WHAT IS BEING ASKED ::
Reproduce the records below exactly, but only between the lines holding "Instruction: Sort comments by Newest" and "Click the Masking shield icon", inclusive.
_____
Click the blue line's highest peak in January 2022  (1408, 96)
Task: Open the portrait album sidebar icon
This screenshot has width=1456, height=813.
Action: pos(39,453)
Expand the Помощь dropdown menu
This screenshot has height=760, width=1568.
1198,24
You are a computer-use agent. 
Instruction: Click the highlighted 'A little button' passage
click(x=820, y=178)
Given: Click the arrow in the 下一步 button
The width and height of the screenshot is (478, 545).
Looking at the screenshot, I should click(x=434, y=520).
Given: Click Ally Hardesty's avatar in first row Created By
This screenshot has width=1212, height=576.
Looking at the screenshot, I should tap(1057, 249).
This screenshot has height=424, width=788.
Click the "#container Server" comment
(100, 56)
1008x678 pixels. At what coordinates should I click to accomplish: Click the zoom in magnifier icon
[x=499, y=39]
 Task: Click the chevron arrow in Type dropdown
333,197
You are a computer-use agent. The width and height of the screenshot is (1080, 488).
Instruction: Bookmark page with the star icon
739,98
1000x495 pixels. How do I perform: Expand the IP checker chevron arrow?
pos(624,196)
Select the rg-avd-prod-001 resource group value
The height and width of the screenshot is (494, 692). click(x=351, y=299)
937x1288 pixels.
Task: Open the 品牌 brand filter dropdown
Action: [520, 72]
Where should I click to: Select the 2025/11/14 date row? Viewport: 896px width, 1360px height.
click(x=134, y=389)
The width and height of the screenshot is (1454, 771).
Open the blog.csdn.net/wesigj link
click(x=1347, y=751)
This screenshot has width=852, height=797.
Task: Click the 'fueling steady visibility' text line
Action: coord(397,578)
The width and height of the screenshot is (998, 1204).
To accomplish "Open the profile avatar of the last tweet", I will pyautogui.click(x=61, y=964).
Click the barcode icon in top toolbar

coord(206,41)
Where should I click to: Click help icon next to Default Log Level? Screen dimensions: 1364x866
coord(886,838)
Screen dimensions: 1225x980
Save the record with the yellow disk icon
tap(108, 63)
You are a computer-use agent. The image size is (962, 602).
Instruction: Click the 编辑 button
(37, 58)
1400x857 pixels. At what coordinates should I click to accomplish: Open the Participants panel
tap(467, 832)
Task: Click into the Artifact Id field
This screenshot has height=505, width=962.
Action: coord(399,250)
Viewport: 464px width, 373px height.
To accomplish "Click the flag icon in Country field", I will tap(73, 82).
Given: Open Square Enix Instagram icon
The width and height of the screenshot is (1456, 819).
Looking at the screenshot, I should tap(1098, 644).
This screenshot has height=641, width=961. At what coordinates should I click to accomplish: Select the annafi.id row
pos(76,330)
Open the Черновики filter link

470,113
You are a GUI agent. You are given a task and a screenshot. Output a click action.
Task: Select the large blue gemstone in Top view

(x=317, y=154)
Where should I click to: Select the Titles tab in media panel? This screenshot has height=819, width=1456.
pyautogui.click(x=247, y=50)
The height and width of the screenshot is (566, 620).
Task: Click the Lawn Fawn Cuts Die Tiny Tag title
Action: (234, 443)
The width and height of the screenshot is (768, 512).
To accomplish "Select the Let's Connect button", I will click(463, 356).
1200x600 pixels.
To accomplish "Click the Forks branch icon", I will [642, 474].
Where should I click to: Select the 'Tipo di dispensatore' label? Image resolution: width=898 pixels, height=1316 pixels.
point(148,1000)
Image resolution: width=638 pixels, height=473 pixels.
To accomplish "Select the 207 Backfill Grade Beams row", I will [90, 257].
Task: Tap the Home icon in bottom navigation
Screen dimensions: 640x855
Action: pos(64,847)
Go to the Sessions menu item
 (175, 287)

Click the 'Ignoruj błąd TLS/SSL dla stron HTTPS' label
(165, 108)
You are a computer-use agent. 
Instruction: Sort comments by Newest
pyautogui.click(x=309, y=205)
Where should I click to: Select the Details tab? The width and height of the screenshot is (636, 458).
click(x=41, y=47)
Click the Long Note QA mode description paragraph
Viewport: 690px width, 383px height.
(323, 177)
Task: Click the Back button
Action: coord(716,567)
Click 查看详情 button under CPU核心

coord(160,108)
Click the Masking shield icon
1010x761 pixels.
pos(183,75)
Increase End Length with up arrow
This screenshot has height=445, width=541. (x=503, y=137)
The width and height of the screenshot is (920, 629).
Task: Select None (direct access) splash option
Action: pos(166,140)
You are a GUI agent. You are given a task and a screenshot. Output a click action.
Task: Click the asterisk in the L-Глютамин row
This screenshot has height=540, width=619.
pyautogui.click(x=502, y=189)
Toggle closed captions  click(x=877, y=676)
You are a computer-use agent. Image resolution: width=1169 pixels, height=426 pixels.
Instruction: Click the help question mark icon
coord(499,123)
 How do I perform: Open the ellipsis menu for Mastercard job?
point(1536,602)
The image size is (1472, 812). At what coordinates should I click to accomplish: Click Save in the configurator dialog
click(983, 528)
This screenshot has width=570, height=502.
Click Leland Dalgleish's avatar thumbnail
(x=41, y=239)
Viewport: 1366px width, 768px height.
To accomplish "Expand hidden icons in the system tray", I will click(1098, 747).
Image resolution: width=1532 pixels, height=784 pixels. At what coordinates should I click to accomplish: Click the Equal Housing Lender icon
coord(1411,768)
_____
ANSWER SECTION ::
Instruction: Sort comments by Newest
pyautogui.click(x=309, y=205)
Where should I click to: Select the Details tab? The width and height of the screenshot is (636, 458).
click(x=41, y=47)
Click the Long Note QA mode description paragraph
Viewport: 690px width, 383px height.
(323, 177)
Task: Click the Back button
Action: coord(716,567)
Click 查看详情 button under CPU核心

coord(160,108)
Click the Masking shield icon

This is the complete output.